[Work instruction] Quote the lines of the data below verbatim, beginning at the line that contains "The height and" and ending at the last line, both included, and excluding pictures.

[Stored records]
........
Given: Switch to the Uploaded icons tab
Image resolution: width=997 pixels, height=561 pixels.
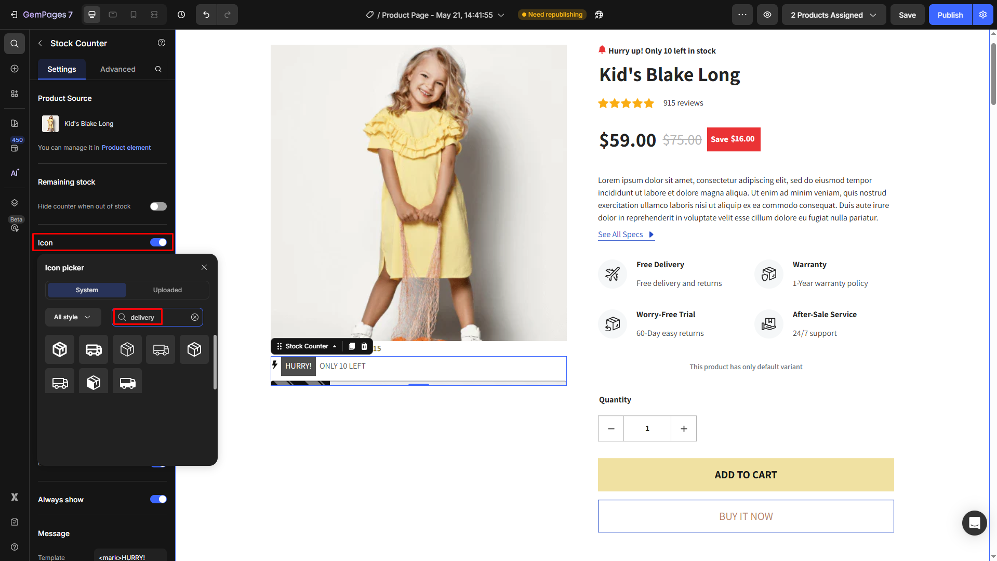Looking at the screenshot, I should pos(167,290).
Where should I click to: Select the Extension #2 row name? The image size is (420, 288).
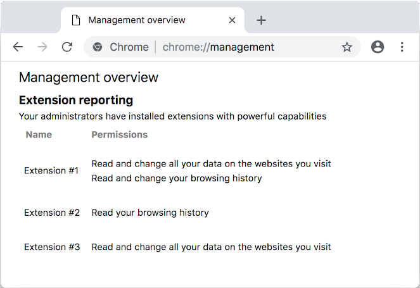52,213
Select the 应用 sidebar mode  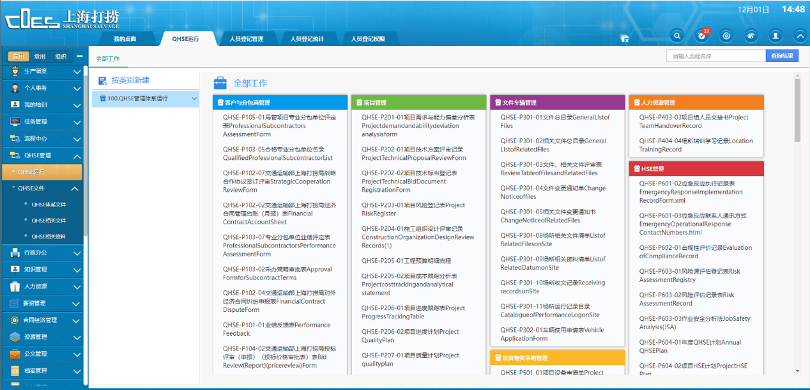[x=19, y=56]
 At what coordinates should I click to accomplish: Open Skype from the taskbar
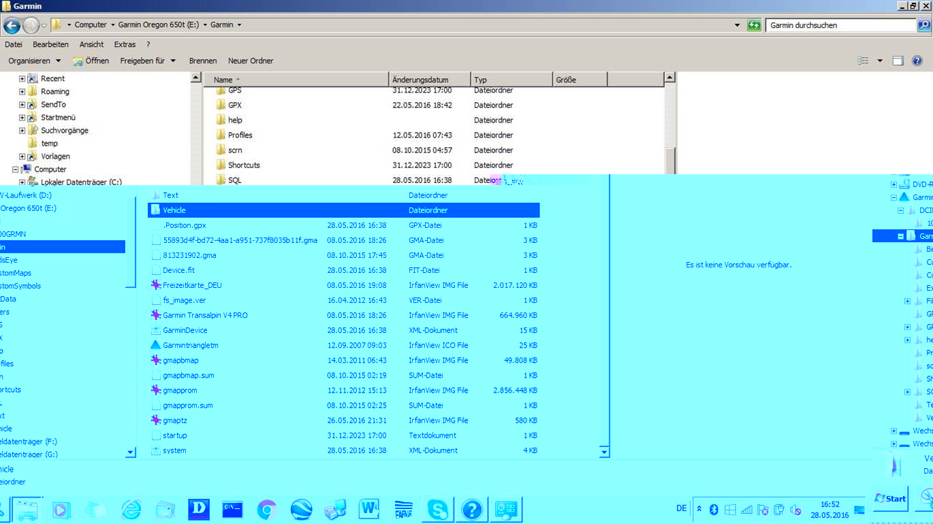437,509
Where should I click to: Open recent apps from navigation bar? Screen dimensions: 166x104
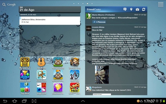(x=24, y=101)
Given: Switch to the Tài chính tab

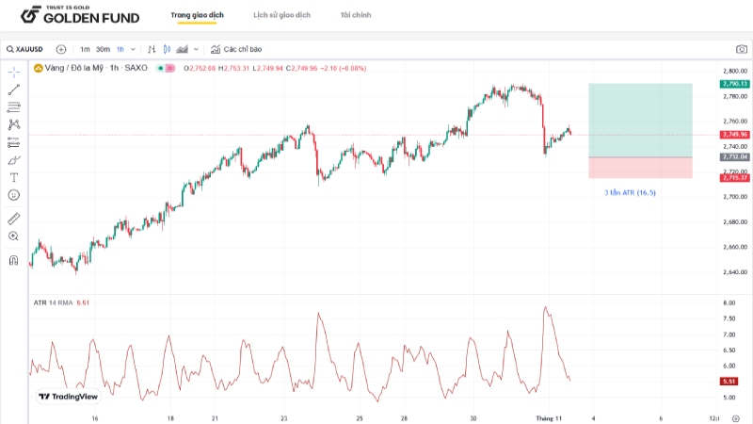Looking at the screenshot, I should [356, 15].
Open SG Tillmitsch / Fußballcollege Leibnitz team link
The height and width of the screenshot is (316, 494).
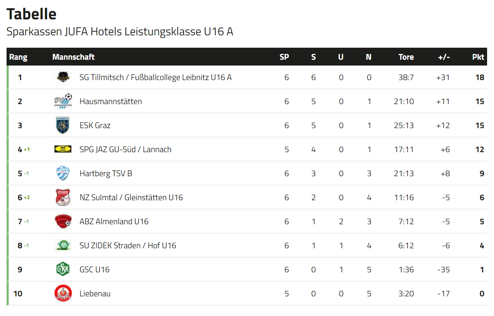coord(155,77)
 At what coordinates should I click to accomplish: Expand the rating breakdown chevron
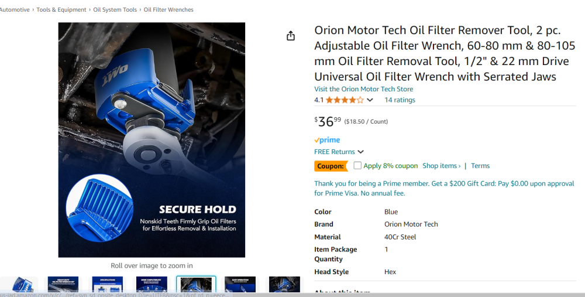(x=370, y=100)
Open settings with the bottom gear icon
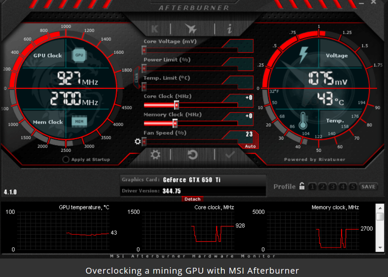This screenshot has width=388, height=277. pyautogui.click(x=156, y=155)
........
[Response]
The height and width of the screenshot is (316, 494).
coord(155,77)
 At what coordinates should I click to accomplish: Expand the rating breakdown chevron
(x=370, y=100)
Open settings with the bottom gear icon
This screenshot has width=388, height=277. pyautogui.click(x=156, y=155)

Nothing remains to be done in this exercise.